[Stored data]
—————

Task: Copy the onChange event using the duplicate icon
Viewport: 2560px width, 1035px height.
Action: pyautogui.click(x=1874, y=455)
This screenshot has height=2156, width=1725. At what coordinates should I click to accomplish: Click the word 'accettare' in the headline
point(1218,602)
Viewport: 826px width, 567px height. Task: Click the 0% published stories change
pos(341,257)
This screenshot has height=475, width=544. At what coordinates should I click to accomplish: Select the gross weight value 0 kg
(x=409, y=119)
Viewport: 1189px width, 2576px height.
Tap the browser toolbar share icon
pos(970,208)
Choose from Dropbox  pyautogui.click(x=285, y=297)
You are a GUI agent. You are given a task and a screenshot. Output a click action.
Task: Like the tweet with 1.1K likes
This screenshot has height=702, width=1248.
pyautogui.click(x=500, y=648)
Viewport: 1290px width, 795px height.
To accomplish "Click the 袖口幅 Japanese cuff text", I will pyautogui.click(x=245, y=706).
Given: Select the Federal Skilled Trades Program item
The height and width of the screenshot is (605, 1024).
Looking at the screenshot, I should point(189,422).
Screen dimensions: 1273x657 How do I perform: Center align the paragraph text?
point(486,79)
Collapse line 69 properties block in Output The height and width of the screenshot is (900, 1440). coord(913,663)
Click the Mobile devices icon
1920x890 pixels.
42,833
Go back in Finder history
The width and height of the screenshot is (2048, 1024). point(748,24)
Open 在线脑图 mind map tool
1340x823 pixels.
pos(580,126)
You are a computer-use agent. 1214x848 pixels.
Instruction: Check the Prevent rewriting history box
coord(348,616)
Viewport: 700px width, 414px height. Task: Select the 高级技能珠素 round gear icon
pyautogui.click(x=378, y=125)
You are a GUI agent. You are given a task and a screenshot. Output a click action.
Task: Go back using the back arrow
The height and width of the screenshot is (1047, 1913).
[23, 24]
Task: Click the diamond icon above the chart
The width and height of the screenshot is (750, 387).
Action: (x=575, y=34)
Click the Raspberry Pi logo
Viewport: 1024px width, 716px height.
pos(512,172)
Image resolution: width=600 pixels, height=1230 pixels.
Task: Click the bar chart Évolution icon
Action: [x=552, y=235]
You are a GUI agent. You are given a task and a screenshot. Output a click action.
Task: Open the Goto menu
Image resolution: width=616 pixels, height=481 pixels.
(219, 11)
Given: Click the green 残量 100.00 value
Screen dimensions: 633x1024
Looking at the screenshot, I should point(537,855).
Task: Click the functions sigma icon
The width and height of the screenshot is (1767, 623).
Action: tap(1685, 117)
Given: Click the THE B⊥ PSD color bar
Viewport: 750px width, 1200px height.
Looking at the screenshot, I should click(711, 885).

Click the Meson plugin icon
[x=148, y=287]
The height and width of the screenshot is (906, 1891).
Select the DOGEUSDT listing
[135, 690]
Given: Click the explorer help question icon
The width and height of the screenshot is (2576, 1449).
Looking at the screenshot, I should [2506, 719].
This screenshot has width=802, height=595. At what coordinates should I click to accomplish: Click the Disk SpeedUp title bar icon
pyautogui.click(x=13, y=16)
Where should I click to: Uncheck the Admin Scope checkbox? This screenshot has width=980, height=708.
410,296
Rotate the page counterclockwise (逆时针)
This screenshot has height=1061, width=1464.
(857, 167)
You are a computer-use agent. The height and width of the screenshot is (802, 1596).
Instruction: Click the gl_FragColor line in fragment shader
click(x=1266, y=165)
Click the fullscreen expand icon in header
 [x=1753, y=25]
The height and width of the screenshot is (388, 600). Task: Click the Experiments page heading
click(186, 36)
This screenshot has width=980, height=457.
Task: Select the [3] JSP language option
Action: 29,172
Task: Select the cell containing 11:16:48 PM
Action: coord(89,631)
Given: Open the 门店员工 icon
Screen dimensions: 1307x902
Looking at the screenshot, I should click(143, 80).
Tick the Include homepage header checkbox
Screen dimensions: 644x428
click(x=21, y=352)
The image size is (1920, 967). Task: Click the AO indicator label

—————

*Written request*.
Can you arrange the records, everything from the line containing "Viewport: 1189px width, 2576px height." down to the line containing "pyautogui.click(x=500, y=648)", as a two-column CSV with the columns instruction and click, one row per record, each in one quoted field and with line breaks turned into spaces?

*Response to the task*.
instruction,click
"Viewport: 1189px width, 2576px height. Tap the browser toolbar share icon","pos(970,208)"
"Choose from Dropbox","pyautogui.click(x=285, y=297)"
"You are a GUI agent. You are given a task and a screenshot. Output a click action. Task: Like the tweet with 1.1K likes This screenshot has height=702, width=1248.","pyautogui.click(x=500, y=648)"